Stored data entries

--- START ---

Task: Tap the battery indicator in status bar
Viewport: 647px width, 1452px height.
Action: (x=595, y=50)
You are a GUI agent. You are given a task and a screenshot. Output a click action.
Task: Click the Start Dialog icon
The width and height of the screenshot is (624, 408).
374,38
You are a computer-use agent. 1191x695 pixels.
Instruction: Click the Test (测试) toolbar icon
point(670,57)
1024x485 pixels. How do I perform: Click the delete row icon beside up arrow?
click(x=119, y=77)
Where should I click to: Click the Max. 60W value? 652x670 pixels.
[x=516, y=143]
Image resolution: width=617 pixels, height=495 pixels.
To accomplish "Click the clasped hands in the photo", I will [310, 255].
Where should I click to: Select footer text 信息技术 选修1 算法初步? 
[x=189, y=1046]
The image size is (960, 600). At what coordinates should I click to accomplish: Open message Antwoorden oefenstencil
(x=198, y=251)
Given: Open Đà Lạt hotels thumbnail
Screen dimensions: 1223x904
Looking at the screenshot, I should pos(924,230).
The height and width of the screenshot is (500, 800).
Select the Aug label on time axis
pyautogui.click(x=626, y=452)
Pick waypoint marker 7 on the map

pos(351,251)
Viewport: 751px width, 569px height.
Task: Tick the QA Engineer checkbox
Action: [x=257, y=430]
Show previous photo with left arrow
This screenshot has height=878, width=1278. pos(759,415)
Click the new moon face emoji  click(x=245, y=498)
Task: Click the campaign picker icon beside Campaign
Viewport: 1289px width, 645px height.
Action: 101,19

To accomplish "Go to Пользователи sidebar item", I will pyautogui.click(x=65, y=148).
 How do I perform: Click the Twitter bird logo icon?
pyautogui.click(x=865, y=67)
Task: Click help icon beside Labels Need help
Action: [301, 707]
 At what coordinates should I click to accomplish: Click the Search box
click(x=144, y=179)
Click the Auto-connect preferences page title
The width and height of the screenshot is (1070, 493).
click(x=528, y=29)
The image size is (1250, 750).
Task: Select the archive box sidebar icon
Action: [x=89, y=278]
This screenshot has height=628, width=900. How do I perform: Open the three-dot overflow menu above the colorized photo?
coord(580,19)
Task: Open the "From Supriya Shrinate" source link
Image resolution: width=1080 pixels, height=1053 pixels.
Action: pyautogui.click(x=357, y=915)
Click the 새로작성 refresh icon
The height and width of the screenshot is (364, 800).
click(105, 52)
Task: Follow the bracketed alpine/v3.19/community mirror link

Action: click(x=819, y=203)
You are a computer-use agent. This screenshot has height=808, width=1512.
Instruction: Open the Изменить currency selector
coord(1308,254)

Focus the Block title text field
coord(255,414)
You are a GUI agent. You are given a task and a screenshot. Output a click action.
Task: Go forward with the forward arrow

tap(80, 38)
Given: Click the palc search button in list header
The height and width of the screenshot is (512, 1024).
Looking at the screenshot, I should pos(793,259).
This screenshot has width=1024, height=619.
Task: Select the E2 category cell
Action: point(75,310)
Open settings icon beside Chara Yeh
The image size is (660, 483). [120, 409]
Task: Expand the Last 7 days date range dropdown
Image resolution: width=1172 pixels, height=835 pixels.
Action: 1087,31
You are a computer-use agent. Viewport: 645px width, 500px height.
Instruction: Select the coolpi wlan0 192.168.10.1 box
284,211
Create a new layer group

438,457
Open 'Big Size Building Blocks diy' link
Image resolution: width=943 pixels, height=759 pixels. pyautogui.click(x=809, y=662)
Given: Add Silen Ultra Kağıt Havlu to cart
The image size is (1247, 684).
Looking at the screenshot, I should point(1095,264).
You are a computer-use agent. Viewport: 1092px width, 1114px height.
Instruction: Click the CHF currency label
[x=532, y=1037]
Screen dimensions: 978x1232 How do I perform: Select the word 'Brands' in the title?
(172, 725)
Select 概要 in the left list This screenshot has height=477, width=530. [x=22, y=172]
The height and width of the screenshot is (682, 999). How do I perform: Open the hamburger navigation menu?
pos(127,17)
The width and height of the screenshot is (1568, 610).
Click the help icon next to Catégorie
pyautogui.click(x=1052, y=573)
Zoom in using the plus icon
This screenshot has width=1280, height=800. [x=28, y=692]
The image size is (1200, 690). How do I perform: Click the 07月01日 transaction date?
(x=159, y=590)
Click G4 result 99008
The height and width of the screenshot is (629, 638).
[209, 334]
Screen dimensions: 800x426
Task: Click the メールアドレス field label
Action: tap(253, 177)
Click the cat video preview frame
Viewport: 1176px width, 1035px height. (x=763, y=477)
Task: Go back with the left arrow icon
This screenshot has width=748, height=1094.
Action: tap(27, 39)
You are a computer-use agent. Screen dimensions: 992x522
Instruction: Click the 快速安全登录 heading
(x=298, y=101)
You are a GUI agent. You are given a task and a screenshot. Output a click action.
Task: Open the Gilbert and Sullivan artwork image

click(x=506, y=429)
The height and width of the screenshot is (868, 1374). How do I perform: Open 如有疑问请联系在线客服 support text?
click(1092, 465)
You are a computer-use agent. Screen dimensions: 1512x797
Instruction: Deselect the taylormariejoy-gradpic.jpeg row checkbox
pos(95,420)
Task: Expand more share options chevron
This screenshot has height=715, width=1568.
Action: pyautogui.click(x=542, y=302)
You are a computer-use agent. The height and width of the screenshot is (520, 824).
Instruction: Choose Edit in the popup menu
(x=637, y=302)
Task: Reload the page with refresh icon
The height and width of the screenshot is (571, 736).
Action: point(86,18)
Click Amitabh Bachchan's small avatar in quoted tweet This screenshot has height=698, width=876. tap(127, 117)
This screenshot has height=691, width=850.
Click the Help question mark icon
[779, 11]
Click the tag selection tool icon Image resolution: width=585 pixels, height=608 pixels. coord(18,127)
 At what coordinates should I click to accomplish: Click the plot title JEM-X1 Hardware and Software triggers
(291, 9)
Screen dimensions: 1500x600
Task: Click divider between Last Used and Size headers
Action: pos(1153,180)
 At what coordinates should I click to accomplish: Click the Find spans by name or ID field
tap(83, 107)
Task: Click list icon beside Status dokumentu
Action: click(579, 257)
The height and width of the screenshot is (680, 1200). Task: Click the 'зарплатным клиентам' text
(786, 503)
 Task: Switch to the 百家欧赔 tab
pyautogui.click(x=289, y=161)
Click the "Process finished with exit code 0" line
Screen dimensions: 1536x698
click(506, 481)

--- END ---

### Exercise
Wherever the word "Expand" appears in the entries above, copy that whole line.

### Answer space
Task: Expand the Last 7 days date range dropdown
Task: Expand more share options chevron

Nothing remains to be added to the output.